Oklahoma is a part of a veterans service network that includes all of Oklahoma, as well as Arkansas and Louisiana and pieces of Mississippi, Alabama, Missouri and Texas.
As a result of the audit findings, nine locations in the same service network were selected as requiring further investigation, including facilities in New Orleans, Houston and Hot Springs, Ark. No location in Oklahoma was selected as requiring further review, according to the audit’s summary.
The Veterans Health Administration “has accelerated care for veterans currently waiting for health care services,” and if capacity exists, will provide veterans who don’t have an appointment or have been waiting for services for more than 30 days with an option of rescheduling, keeping their scheduled appointment or being referred to a non-VA provider in their community, according to the summary.

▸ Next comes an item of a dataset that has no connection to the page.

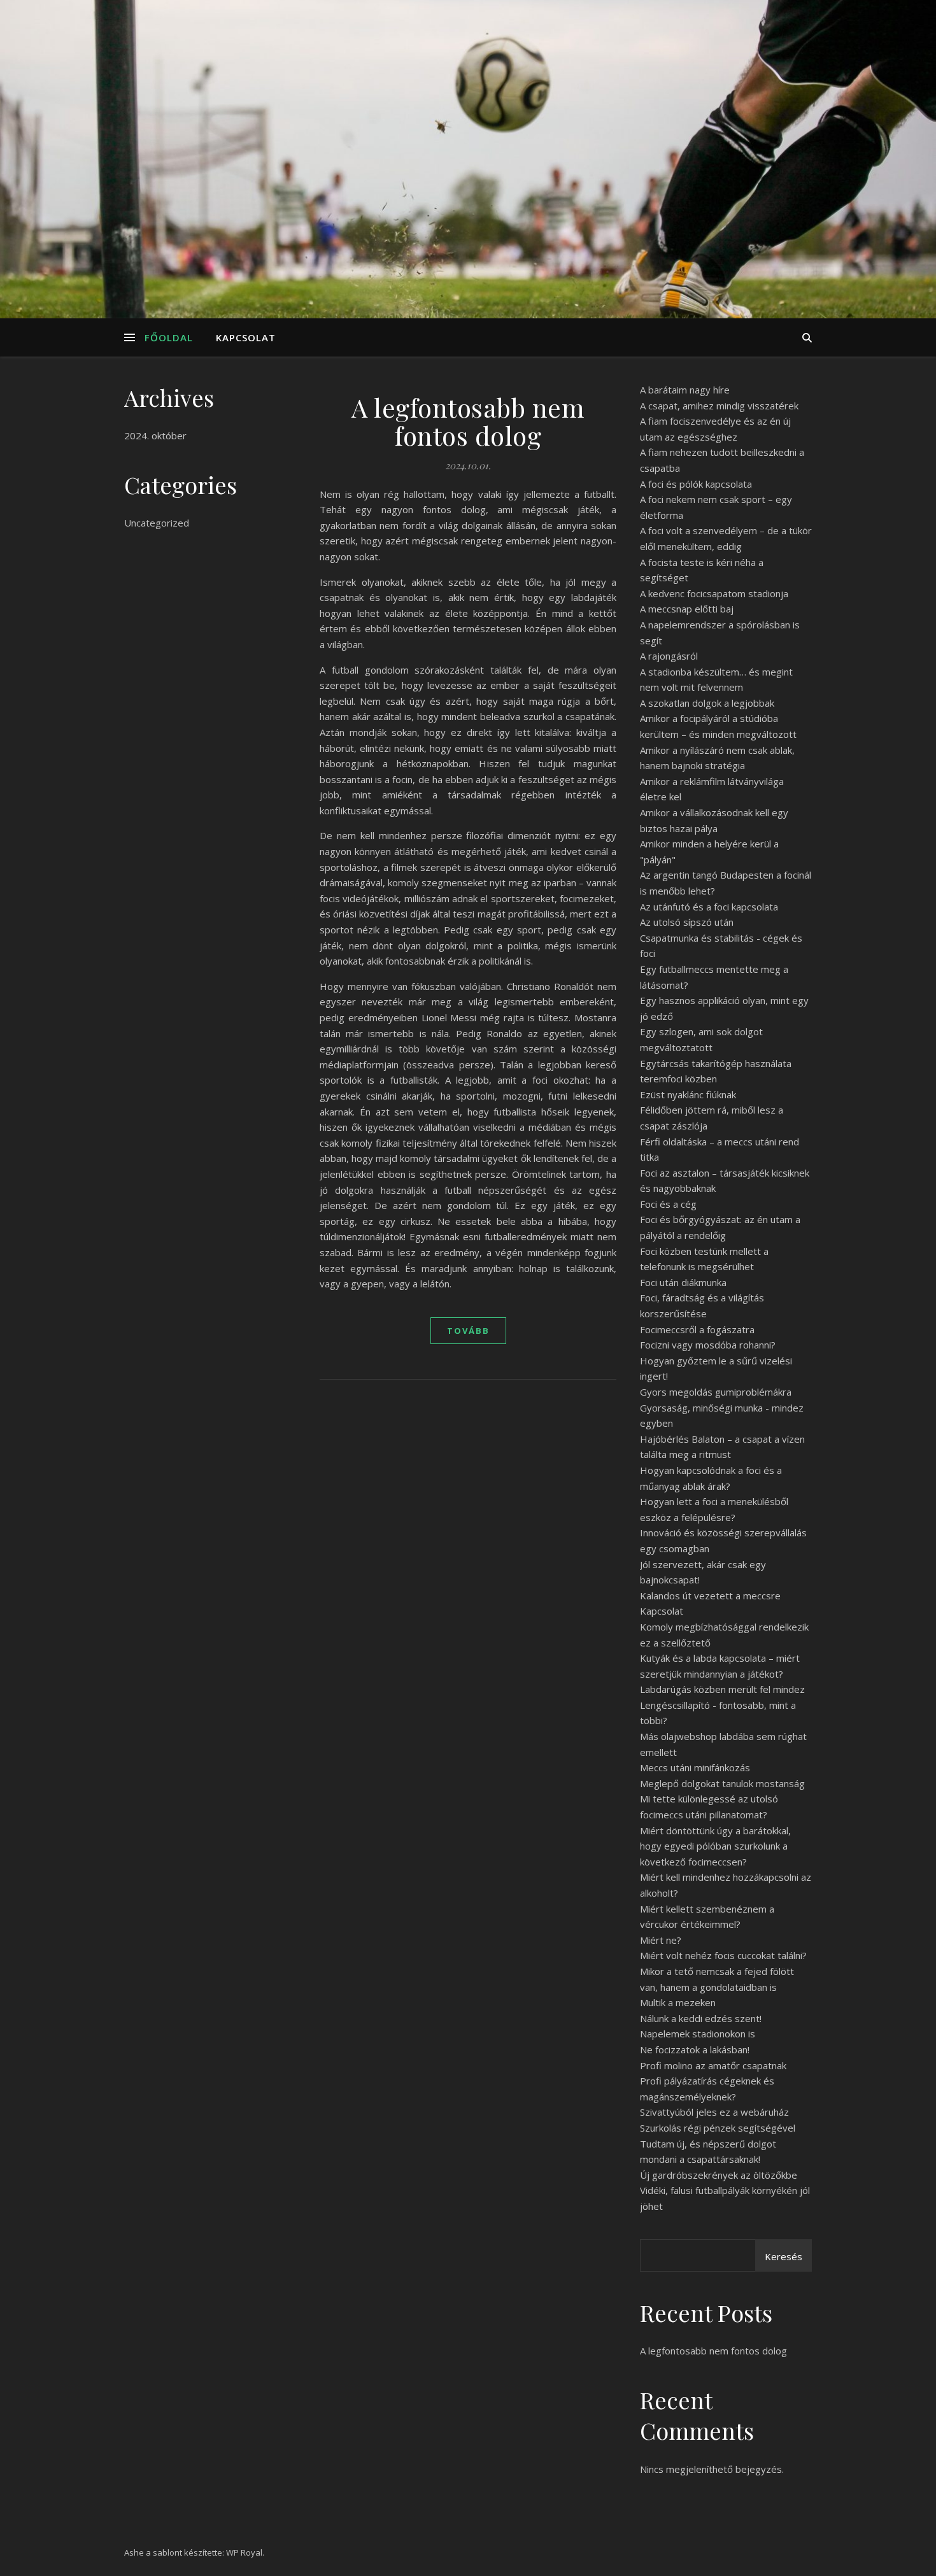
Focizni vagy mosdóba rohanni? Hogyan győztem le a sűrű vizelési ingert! (716, 1360)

•A complicated scheduling process resulted in confusion among clerks and front-line supervisors in a number of locations.
•A 14 day wait-time performance target for new appointments was not only inconsistently deployed throughout the health care system but was not attainable given growing demand for services and lack of planning for resource requirements.
•Overall, 13 percent of scheduling staff interviewed indicated they received instruction to enter a date different than what the veteran had requested in the appointment scheduling system.
•8 percent of scheduling staff indicated they used alternatives to the official Electronic Wait List. In some cases, pressures were placed on schedulers to utilize unofficial lists or engage in inappropriate practices in order to make waiting times appear more favorable.
“Such practices are widespread enough to require VA to re-examine its entire performance management system and, in particular, whether current measures and targets for access are realistic or sufficient,” the audit reads.